Promptfoo brings data-driven, automated testing to LLM applications—catching regressions, security issues, and quality problems before production.

Key steps:

Install: npm install -g promptfoo then promptfoo init
Use semantic assertions for robust validation
Run red team scans for security
Integrate with CI/CD
Compare models objectively
Extend with custom providers/assertions

With promptfoo, you can confidently build, test, and secure LLM applications at scale.

If you work with APIs, use Apidog with promptfoo. Apidog handles API design, testing, and docs; promptfoo covers LLM evaluation.
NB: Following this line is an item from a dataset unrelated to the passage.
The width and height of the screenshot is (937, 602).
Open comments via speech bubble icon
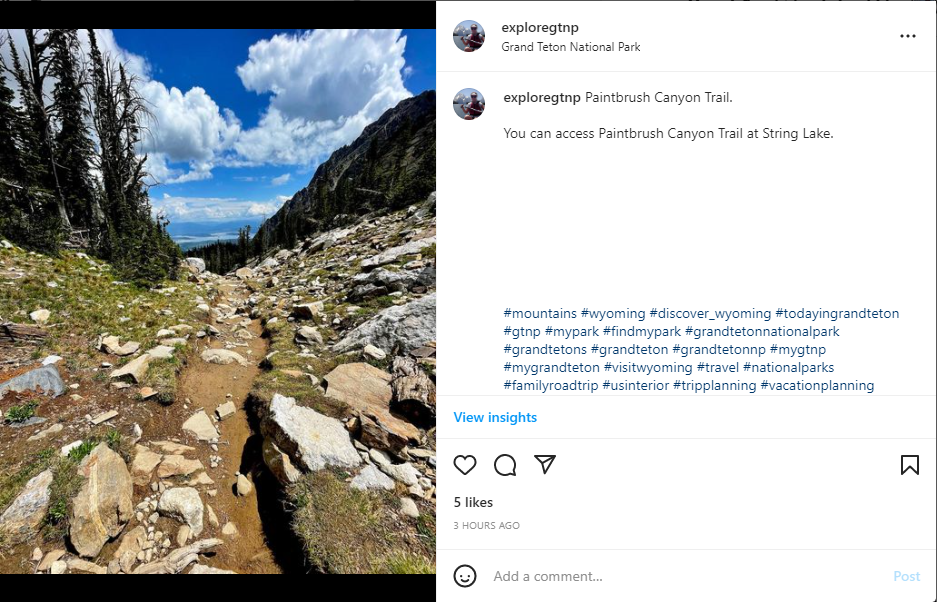pyautogui.click(x=505, y=465)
Together, you get full-stack testing for modern apps.

FAQ

What is promptfoo used for?

Testing and evaluating LLM applications: automated tests against prompts, cross-model output comparisons, and security red-team assessments.

Is promptfoo free?

Yes, it’s open source (MIT). Free for personal and commercial use. Cloud/enterprise features may require paid plans.
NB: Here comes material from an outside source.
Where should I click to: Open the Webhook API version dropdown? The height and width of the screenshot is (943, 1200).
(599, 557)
How do I install promptfoo?

npm install -g promptfoo

Or use npx promptfoo@latest, brew install promptfoo (macOS), or pip install promptfoo (Python).

What models does promptfoo support?

90+ providers: OpenAI (GPT-4/o1), Anthropic (Claude 3.5/4/4.5), Google (Gemini), Microsoft (Azure OpenAI), Amazon Bedrock, Ollama local models, and more.
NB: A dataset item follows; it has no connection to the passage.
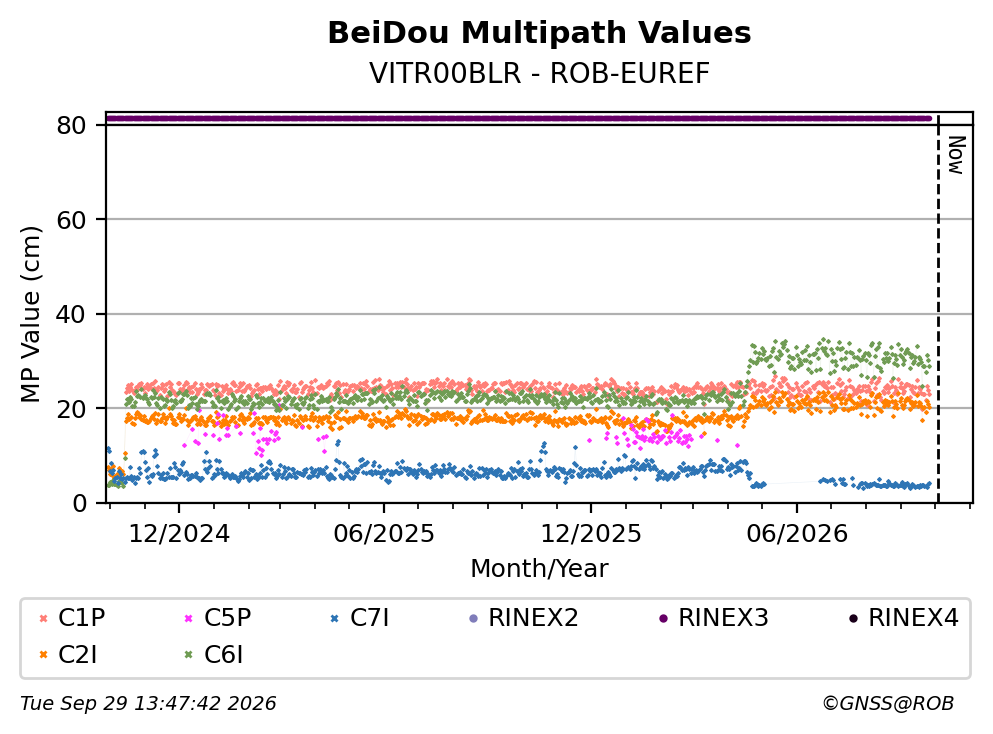This screenshot has width=993, height=734.
Task: Click the 12/2024 x-axis tick label
Action: 179,534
How do I run a red team scan?

promptfoo redteam init
promptfoo redteam run
promptfoo redteam report

Can I use promptfoo in CI/CD?

Yes—install promptfoo in your CI pipeline and run promptfoo eval with your config. Set threshold to enforce quality gates.

Does promptfoo send my data to external servers?

No. All runs are local unless you opt into cloud features. Cache and DB files are local.

How do I compare models with promptfoo?

List multiple providers in your config, run promptfoo eval, then promptfoo view to compare pass rates, cost, and latency in the web UI.